Rules for tags versus free text
Tags and free text answer different questions and should not be used interchangeably.
- Use a tag when the concept is likely to repeat (any mood, any side effect, any meal or training state). Repetition is what makes the tag valuable.
- Use free text for one-time context that will not repeat (a specific travel week, an unusual medication change, a particular product lot concern). These are notes, not data.
- Promote recurring free text to a tag after the same concept has been written three times. Unfair suggests the promotion automatically once a free-text phrase clusters.
- Never log a severity score inside a tag. The Likert rating captures how much; the tag captures about what. Mixing the two breaks both.

■ **Dataset extract**
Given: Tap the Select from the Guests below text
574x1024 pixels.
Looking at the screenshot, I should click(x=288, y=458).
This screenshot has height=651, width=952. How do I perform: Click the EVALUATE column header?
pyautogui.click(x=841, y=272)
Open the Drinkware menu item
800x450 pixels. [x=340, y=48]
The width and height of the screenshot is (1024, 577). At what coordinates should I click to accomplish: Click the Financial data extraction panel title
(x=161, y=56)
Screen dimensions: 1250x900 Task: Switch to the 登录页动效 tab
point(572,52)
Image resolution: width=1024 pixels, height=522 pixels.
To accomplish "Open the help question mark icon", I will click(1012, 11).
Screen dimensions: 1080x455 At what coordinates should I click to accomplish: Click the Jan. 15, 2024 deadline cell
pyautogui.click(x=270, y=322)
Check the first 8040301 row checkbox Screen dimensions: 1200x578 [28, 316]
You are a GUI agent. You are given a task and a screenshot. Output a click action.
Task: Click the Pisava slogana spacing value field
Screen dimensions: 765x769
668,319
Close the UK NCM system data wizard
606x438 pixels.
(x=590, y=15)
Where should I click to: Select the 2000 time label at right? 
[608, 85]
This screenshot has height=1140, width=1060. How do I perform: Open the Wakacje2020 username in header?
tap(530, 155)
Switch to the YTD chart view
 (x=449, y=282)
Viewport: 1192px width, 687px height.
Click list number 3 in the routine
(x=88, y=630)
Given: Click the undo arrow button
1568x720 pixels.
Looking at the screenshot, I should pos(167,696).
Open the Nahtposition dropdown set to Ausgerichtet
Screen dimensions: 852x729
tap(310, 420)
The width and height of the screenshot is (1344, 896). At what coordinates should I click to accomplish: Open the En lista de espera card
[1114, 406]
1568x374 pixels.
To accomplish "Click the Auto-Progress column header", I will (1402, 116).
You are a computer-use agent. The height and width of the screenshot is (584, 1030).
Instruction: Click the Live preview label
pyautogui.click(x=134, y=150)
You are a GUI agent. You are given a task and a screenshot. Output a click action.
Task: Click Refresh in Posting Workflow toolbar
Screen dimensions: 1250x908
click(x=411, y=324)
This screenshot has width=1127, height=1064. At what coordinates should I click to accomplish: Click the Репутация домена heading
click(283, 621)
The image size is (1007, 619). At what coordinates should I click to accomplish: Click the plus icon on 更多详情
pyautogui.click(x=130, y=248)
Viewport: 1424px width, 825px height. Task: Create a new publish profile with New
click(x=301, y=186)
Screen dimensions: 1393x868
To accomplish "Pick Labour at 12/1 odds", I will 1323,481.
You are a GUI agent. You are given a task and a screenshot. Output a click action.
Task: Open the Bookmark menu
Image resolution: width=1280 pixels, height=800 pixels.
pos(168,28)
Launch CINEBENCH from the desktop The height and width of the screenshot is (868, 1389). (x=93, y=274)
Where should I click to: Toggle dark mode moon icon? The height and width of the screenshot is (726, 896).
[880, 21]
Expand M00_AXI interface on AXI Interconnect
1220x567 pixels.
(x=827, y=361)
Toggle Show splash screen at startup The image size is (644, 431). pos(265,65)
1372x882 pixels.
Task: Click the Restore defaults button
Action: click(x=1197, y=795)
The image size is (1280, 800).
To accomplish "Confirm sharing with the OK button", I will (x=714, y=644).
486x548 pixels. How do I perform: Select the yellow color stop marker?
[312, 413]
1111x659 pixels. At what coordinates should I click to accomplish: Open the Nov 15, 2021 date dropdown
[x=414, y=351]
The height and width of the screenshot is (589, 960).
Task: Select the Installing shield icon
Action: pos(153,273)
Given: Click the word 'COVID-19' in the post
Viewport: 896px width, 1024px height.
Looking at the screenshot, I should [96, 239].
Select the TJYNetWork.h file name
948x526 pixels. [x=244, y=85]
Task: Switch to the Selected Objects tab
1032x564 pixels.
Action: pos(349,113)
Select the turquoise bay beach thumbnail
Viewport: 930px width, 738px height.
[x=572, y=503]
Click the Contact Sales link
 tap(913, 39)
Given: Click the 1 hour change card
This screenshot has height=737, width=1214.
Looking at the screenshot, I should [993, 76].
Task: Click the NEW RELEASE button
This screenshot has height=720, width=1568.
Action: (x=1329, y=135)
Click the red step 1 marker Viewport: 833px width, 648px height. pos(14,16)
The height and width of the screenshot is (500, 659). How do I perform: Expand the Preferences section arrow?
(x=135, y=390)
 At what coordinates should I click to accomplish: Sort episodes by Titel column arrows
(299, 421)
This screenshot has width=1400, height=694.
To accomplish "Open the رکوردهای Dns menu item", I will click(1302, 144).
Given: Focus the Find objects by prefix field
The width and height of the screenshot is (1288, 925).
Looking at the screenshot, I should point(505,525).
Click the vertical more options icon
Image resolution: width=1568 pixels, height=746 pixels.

■ **Problems to work on**
#1 In the rules for tags versus free text, how many times must the same concept be written before recurring free text is promoted to a tag?
#2 Continue the rules for tags versus free text, starting after the rule that a severity score should never be logged inside a tag.

■ **Answers per task**
#1 Three times.

#2
How tags improve signal
Tags let the feedback loop separate compound effects from confounders. A drop in energy on a "poor sleep" or "illness" day is context and does not penalize the stack. Two weeks of "jitteriness" tags clustered inside the dose window of a new pre-workout is a side-effect pattern worth isolating, and the ranking model responds by down-weighting that compound's confidence until the cluster resolves or the dose is changed. Context tags also protect adherence signal — a "travel" day with a missed dose is coded differently from a routine miss, which keeps the correlation metadata honest and feeds cleaner inputs to the recommendation ranking.
Tag hygiene over time
A tag library that started tidy at onboarding will drift after two months of real use. Unfair runs a lightweight cleanup prompt every 60 days that does four things — merges near-duplicate tags ("headache" and "head pain"), archives tags with zero uses in the last 45 days, flags tags with more than 150 uses for subcategory review, and asks the user to retire custom tags they have added but stopped using. The goal is a library that stays readable, not a library that grows forever.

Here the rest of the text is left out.